• Work request:
Return every line of the records that includes the string "team".

• Data supplied:
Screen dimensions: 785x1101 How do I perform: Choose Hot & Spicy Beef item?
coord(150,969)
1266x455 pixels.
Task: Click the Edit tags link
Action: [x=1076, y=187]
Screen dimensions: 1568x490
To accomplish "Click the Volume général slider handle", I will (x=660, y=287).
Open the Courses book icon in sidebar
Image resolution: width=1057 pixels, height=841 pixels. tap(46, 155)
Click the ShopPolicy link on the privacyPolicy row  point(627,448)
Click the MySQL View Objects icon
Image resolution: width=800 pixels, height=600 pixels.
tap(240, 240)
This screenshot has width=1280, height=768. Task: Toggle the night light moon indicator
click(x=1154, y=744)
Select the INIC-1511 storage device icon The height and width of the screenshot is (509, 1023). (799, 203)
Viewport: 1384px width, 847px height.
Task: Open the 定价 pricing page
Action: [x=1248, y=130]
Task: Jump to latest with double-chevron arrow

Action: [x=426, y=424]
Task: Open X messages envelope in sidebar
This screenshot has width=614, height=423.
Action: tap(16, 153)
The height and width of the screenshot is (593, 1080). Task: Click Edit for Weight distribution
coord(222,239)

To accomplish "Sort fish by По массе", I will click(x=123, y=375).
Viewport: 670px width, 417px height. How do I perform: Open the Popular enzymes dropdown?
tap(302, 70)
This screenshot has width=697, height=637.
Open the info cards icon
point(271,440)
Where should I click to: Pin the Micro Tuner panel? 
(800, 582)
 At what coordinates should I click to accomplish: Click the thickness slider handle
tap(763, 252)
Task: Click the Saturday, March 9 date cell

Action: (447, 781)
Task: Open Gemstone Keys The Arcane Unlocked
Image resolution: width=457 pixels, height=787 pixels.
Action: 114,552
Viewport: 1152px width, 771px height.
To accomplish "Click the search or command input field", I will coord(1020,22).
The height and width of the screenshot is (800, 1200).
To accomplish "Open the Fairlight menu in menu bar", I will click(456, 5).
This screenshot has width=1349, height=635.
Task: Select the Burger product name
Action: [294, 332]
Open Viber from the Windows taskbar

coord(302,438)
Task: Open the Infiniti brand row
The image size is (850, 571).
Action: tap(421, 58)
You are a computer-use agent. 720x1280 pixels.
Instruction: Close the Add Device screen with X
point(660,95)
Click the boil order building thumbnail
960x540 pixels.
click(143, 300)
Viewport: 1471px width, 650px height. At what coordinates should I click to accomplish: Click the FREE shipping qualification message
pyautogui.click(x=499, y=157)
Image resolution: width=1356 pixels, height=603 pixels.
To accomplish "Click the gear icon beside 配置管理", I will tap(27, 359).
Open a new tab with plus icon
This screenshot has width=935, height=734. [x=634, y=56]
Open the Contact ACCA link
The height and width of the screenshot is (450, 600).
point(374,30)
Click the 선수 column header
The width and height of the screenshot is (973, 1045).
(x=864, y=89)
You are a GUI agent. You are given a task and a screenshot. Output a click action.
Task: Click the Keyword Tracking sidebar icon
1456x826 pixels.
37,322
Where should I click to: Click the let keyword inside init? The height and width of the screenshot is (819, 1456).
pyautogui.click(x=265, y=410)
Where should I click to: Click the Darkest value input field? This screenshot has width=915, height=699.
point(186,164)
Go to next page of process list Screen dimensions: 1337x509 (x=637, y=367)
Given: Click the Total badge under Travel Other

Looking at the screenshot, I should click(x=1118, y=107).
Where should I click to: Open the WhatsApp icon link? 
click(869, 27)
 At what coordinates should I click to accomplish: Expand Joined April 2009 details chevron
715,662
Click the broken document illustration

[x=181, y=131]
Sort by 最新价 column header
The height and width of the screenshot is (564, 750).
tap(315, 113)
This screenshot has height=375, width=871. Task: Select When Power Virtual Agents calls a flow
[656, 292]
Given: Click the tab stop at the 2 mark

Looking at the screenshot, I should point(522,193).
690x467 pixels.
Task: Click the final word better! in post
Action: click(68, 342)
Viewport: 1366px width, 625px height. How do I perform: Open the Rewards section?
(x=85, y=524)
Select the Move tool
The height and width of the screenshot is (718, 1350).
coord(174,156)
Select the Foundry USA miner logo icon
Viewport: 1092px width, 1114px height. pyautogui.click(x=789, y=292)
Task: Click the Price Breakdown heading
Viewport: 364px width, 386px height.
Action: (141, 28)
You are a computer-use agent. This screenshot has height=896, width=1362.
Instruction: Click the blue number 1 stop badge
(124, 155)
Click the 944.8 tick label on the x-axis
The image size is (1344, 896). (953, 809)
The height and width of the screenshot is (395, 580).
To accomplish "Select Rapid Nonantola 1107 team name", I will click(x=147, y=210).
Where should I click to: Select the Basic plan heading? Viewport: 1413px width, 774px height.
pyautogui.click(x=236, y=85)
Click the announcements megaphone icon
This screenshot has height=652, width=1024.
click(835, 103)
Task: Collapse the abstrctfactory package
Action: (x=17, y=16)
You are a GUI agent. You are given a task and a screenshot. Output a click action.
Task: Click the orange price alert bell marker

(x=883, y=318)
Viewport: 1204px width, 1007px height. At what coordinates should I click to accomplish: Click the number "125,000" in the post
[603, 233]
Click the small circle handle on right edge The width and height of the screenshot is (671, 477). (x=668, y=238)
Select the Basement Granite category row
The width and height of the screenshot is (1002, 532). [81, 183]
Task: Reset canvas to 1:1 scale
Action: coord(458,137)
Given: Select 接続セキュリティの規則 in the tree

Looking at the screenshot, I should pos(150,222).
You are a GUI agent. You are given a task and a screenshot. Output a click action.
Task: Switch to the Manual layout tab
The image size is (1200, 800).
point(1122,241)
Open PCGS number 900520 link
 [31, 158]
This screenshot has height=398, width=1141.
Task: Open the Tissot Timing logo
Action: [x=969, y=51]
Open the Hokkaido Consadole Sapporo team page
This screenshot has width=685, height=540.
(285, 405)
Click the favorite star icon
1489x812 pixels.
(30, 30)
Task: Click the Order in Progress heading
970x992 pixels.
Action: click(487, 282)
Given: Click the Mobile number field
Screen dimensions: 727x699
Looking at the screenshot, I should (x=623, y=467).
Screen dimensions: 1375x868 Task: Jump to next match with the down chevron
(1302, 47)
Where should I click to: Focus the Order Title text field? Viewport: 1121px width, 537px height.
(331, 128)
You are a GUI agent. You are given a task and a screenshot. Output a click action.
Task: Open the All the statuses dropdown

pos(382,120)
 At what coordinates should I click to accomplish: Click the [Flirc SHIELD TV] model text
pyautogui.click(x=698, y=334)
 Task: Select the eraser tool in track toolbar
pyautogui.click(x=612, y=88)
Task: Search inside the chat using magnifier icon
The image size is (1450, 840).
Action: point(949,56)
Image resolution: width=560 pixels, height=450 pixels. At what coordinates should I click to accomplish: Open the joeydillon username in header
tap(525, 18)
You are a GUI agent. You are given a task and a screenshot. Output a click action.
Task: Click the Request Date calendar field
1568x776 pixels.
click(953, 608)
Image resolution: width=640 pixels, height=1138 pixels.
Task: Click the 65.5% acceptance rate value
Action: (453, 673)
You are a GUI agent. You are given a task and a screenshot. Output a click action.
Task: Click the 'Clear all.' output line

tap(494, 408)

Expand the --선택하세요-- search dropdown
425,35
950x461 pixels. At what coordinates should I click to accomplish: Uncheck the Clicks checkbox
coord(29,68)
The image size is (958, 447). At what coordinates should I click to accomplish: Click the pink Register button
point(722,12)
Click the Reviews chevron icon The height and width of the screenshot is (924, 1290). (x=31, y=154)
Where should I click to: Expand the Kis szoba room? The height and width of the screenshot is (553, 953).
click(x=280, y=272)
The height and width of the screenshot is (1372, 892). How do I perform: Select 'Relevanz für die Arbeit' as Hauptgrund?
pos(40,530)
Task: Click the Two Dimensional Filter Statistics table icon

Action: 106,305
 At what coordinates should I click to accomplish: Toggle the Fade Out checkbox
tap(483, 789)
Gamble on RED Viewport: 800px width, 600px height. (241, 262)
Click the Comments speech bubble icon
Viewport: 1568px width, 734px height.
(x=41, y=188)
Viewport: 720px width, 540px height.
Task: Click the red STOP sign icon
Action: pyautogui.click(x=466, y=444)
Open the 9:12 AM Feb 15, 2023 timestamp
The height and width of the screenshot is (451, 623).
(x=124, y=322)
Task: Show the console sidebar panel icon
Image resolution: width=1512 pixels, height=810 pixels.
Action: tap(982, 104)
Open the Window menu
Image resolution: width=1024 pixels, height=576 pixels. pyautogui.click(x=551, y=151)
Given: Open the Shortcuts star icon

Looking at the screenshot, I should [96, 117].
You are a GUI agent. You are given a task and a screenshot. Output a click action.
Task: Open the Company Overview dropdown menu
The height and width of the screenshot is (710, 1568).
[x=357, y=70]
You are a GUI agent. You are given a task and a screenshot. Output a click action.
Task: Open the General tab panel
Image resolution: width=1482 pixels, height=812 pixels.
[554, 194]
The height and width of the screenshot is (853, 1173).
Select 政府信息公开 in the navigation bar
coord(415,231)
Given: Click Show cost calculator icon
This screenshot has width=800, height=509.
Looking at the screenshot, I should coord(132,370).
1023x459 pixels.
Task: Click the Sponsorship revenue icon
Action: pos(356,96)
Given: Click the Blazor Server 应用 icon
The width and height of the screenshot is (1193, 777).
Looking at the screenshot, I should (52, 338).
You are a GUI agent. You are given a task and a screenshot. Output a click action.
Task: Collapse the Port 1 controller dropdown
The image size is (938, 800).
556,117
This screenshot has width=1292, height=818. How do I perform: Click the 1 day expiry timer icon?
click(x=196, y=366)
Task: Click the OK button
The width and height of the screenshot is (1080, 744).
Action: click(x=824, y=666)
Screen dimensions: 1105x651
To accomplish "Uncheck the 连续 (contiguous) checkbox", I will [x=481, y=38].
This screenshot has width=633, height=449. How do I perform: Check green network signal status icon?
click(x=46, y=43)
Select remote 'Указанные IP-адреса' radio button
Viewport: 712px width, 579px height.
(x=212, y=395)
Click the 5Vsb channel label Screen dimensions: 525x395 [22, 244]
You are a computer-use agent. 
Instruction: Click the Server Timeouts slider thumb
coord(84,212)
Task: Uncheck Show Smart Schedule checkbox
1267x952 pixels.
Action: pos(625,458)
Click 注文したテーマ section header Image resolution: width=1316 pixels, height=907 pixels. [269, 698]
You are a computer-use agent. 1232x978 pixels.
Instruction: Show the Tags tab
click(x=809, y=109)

• Output for this task:
To accomplish "Select Rapid Nonantola 1107 team name", I will click(x=147, y=210).
Open the Hokkaido Consadole Sapporo team page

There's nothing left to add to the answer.